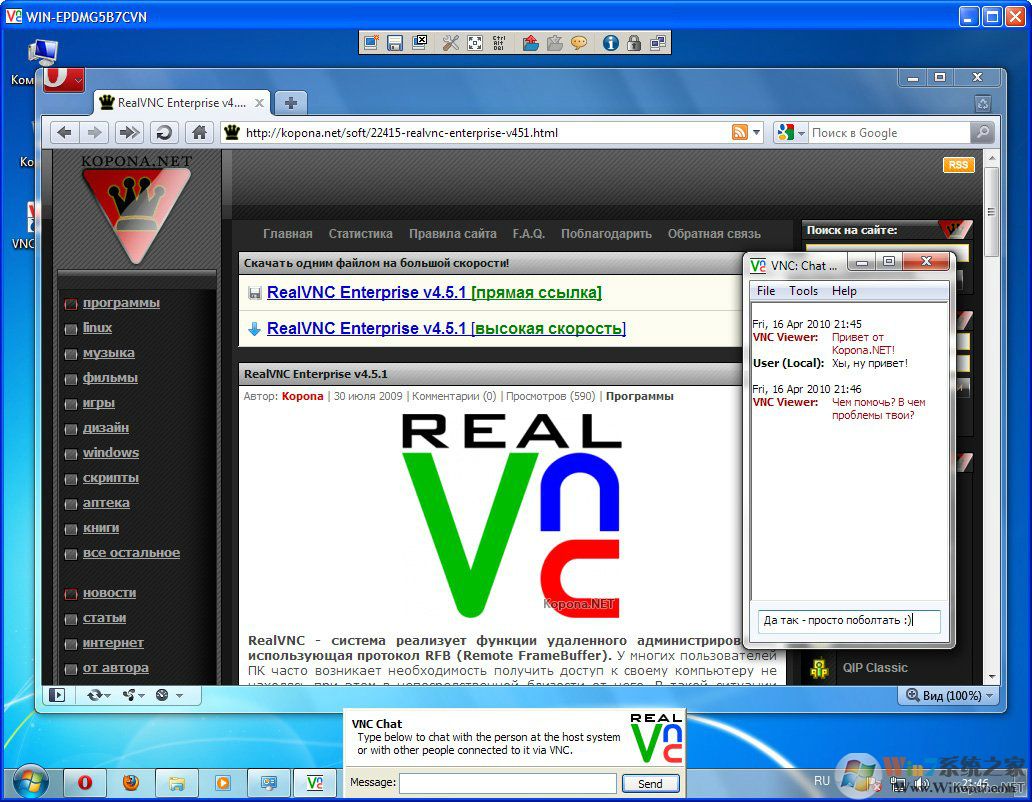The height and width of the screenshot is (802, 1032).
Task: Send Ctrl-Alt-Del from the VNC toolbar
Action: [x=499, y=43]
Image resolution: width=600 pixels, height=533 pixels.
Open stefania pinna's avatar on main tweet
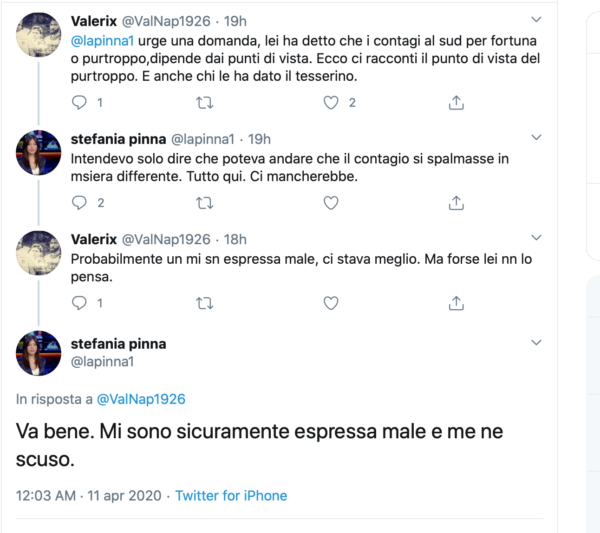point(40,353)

________

Rewrite the entries, swapping "tweet" for "post" and keeping everything else unchanged. Leave the pictures out.

*EXERCISE RESPONSE:*
The height and width of the screenshot is (802, 1032).
Task: Send Ctrl-Alt-Del from the VNC toolbar
Action: [x=499, y=43]
Image resolution: width=600 pixels, height=533 pixels.
Open stefania pinna's avatar on main post
point(40,353)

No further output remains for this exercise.